7. Aux termes de l'article L. 1233-57-5 du code du travail : " Toute demande tendant, avant transmission de la demande de validation ou d'homologation, à ce qu'il soit enjoint à l'employeur de fournir les éléments d'information relatifs à la procédure en cours ou de se conformer à une règle de procédure prévue par les textes législatifs, les conventions collectives ou un accord collectif est adressée à l'autorité administrative. Celle-ci se prononce dans un délai de cinq jours ". Aux termes de l'article L. 1233-57-6 du même code : " L'administration peut, à tout moment en cours de procédure, faire toute observation ou proposition à l'employeur concernant le déroulement de la procédure ou les mesures sociales prévues à l'article L. 1233-32. Elle envoie simultanément copie de ses observations au comité social et économique et, lorsque la négociation de l'accord visé à l'article L. 1233-24-1 est engagée, le cas échéant aux organisations syndicales représentatives dans l'entreprise. / L'employeur répond à ces observations et adresse copie de sa réponse aux représentants du personnel et, le cas échéant, aux organisations syndicales ". Enfin, selon l'article L. 1233-57-4, l'autorité administrative notifie à l'employeur la décision de validation dans un délai de quinze jours à compter de la réception de l'accord collectif. Aux termes de l'article D. 1233-14-1 du même code : " Le délai prévu à l'article L. 1233-57-4 court à compter de la réception par le directeur régional des entreprises, de la concurrence, de la consommation, du travail et de l'emploi du dossier complet. / Le dossier est complet lorsqu'il comprend les informations permettant de vérifier le contenu du plan de sauvegarde de l'emploi, les modalités d'information et de consultation du comité social et économique, la pondération et le périmètre d'application des critères d'ordre des licenciements, le calendrier des licenciements, le nombre de suppressions d'emploi et les catégories professionnelles concernées, et les modalités de mise en œuvre des mesures de formation, d'adaptation et de reclassement et, lorsqu'un accord est conclu en application de l'article L. 1233-24-1, les informations relatives à la représentativité des organisations syndicales signataires (...) ".

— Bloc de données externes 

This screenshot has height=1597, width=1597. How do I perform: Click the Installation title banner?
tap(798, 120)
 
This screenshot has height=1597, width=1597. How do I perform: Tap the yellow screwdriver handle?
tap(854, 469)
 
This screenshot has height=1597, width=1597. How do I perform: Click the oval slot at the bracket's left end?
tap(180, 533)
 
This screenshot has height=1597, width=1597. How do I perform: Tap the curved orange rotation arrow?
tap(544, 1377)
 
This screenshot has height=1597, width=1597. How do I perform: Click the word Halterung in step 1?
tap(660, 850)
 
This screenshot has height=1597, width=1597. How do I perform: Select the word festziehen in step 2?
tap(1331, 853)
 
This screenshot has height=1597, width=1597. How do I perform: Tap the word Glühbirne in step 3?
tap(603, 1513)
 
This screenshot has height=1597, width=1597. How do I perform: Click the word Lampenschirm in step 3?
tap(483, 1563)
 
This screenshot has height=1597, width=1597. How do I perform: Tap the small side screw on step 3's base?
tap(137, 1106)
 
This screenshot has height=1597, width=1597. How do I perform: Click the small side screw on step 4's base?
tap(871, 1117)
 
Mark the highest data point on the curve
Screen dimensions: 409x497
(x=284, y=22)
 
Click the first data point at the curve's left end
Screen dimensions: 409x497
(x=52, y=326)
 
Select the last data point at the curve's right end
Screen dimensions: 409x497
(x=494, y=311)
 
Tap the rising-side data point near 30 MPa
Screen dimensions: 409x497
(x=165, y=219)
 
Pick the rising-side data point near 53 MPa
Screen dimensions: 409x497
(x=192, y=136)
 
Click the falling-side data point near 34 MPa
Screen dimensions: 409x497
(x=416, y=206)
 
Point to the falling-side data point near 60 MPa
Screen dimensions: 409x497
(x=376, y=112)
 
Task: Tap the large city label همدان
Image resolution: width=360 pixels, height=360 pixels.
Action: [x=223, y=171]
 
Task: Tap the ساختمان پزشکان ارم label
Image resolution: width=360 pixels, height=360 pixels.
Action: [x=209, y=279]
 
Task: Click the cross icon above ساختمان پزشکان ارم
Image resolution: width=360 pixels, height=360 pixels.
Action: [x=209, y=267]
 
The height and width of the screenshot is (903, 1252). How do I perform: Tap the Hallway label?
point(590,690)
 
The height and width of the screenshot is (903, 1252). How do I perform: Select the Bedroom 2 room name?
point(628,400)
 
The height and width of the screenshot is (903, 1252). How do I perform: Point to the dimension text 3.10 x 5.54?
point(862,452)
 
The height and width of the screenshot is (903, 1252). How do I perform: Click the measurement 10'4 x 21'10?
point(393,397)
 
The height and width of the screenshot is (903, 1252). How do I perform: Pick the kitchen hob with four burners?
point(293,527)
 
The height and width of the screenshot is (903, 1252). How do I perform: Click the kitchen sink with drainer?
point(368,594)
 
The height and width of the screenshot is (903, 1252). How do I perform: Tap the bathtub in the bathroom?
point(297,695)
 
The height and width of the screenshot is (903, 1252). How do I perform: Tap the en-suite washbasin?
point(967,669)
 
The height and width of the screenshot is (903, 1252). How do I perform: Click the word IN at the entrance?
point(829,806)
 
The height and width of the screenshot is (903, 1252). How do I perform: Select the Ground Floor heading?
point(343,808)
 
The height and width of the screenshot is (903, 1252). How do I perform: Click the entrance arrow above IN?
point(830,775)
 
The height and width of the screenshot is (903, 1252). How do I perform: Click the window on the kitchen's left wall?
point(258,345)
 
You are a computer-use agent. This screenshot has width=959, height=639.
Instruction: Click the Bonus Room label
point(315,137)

8. Il résulte de ces dispositions que l'autorité administrative peut, durant la procédure d'élaboration d'un plan de sauvegarde de l'emploi, d'une part, adresser des observations et des propositions à l'employeur concernant le déroulement de cette procédure ou les mesures sociales prévues à l'article L. 1233-32 du code du travail qui sont en outre communiquées au comité social et économique et, lorsque la négociation de l'accord est engagée, aux organisations syndicales représentatives, d'autre part, enjoindre à l'employeur de fournir des informations, telles celles relatives aux conséquences de la réorganisation en matière de santé, de sécurité ou de conditions de travail des travailleurs et, en présence de telles conséquences, aux actions arrêtées pour les prévenir et en protéger les travailleurs.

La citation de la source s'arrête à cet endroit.